信雄家臣団の切り崩しを図った秀吉は、雄光・岡田重孝(おかだ しげたか)・浅井長時(あざい ながとき。尾張浅井氏)らが「羽柴陣営と内通している」という噂を流しました。
寝返るよう調略を仕掛けたものの、3人とも頑として忠義を貫いたため、ならば殺させてしまえと思ったのでしょうね。まさに「啼かぬ(なびかぬ)なら 殺させてしまえ ホトトギス」と言ったところでしょうか。
古来「噂を信じちゃいけないよ」とはよく言ったものですが、秀吉の流した噂をすっかり真に受けた信雄は、土方雄久に命じて3人とも粛清してしまったのです。時に天正12年(1584年)3月6日。

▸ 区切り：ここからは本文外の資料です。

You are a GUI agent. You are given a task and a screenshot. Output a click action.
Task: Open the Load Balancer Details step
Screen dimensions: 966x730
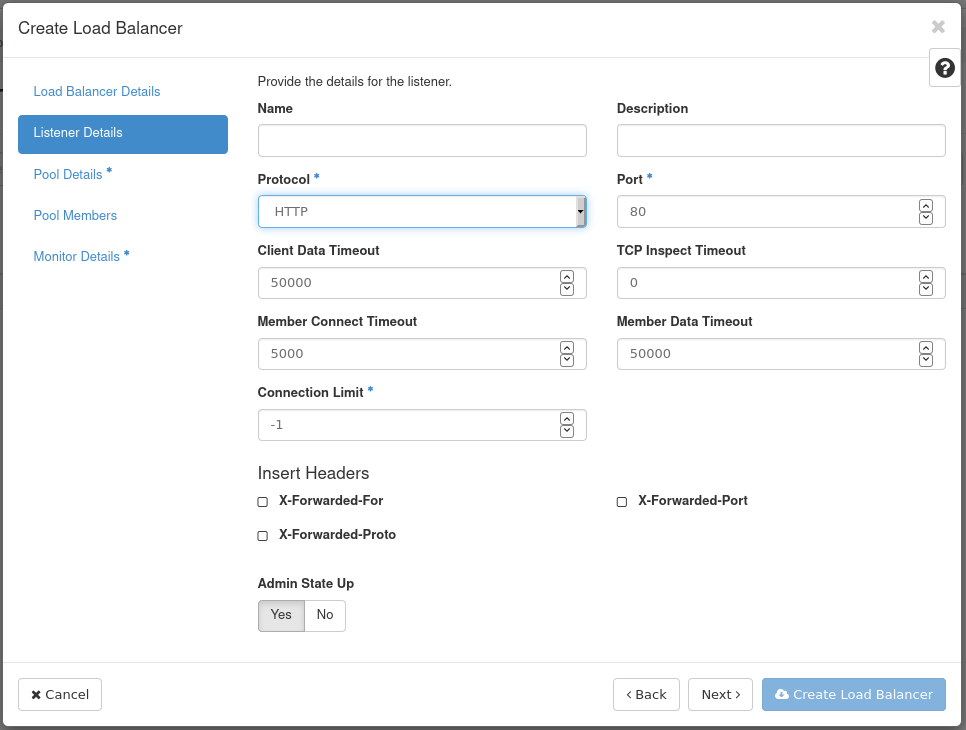[97, 91]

優秀で忠実な補佐役を失った信雄など恐るるに足りぬとばかり、秀吉は信雄に宣戦布告。これが小牧・長久手の合戦につながるのでした。
津川雄光・基本データ
- 生没:生年不詳~天正12年(1584年)3月6日没
- 改名:津川義永→津川近治→津川義冬→津川雄光
- 通称:玄蕃允・源三郎
- 官位:従五位下(『武衛系図』)
- 主君:織田信長→織田信雄
- 両親:斯波義統/生母不詳
- 兄弟:斯波義銀、自分
- 妻妾:北畠具教女
- 子女:不詳
- 死因:暗殺(流言飛語を信じた信雄による粛清)
終わりに
今回は織田信長・信雄の二代に忠義を尽くした津川雄光の生涯をたどってきました。まんまと謀略にはまった信雄の手で暗殺されてしまった無念は、いかばかりでしょうか。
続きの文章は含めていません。